-- start --

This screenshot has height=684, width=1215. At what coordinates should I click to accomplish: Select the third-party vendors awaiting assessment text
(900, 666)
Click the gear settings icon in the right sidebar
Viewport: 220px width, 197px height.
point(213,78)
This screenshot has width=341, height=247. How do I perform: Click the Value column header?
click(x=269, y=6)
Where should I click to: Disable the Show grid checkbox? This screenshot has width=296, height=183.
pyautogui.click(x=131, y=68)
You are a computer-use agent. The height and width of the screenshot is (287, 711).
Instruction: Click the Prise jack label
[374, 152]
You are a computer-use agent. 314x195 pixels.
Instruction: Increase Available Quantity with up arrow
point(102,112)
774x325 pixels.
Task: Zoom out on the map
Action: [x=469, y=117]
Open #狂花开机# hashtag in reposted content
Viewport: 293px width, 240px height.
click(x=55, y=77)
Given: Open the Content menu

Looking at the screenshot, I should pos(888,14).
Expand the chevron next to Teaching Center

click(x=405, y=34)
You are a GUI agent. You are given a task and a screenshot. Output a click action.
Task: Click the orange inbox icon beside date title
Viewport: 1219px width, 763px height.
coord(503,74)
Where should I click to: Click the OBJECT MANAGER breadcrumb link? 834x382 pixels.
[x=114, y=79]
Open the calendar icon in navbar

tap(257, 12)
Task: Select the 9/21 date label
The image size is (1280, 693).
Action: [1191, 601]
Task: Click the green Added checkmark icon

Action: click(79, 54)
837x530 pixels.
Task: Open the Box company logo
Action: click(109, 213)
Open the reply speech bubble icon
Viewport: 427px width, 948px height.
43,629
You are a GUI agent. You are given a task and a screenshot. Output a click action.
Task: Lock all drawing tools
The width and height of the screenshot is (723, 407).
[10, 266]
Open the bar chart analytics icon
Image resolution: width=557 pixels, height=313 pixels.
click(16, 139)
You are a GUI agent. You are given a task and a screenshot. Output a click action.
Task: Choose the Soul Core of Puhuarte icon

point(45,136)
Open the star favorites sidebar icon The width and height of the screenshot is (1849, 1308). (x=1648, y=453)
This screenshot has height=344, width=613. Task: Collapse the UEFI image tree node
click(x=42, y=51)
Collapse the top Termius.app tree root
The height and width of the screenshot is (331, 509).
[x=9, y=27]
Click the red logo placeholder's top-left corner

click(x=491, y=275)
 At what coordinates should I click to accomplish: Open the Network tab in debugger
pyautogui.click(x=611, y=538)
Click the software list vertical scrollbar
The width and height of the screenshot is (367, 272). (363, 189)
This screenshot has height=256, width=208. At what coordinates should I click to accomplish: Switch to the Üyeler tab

-- end --

Task instructions: Reproduce the material above word for word, starting at its first line and ending after the line that contains "click(16, 139)".

Written solution:
This screenshot has height=684, width=1215. At what coordinates should I click to accomplish: Select the third-party vendors awaiting assessment text
(900, 666)
Click the gear settings icon in the right sidebar
Viewport: 220px width, 197px height.
point(213,78)
This screenshot has width=341, height=247. How do I perform: Click the Value column header?
click(x=269, y=6)
Where should I click to: Disable the Show grid checkbox? This screenshot has width=296, height=183.
pyautogui.click(x=131, y=68)
You are a computer-use agent. The height and width of the screenshot is (287, 711).
Instruction: Click the Prise jack label
[374, 152]
You are a computer-use agent. 314x195 pixels.
Instruction: Increase Available Quantity with up arrow
point(102,112)
774x325 pixels.
Task: Zoom out on the map
Action: [x=469, y=117]
Open #狂花开机# hashtag in reposted content
Viewport: 293px width, 240px height.
click(x=55, y=77)
Given: Open the Content menu

Looking at the screenshot, I should pos(888,14).
Expand the chevron next to Teaching Center

click(x=405, y=34)
You are a GUI agent. You are given a task and a screenshot. Output a click action.
Task: Click the orange inbox icon beside date title
Viewport: 1219px width, 763px height.
coord(503,74)
Where should I click to: Click the OBJECT MANAGER breadcrumb link? 834x382 pixels.
[x=114, y=79]
Open the calendar icon in navbar

tap(257, 12)
Task: Select the 9/21 date label
The image size is (1280, 693).
Action: [1191, 601]
Task: Click the green Added checkmark icon

Action: click(79, 54)
837x530 pixels.
Task: Open the Box company logo
Action: click(109, 213)
Open the reply speech bubble icon
Viewport: 427px width, 948px height.
43,629
You are a GUI agent. You are given a task and a screenshot. Output a click action.
Task: Lock all drawing tools
The width and height of the screenshot is (723, 407).
[10, 266]
Open the bar chart analytics icon
Image resolution: width=557 pixels, height=313 pixels.
click(16, 139)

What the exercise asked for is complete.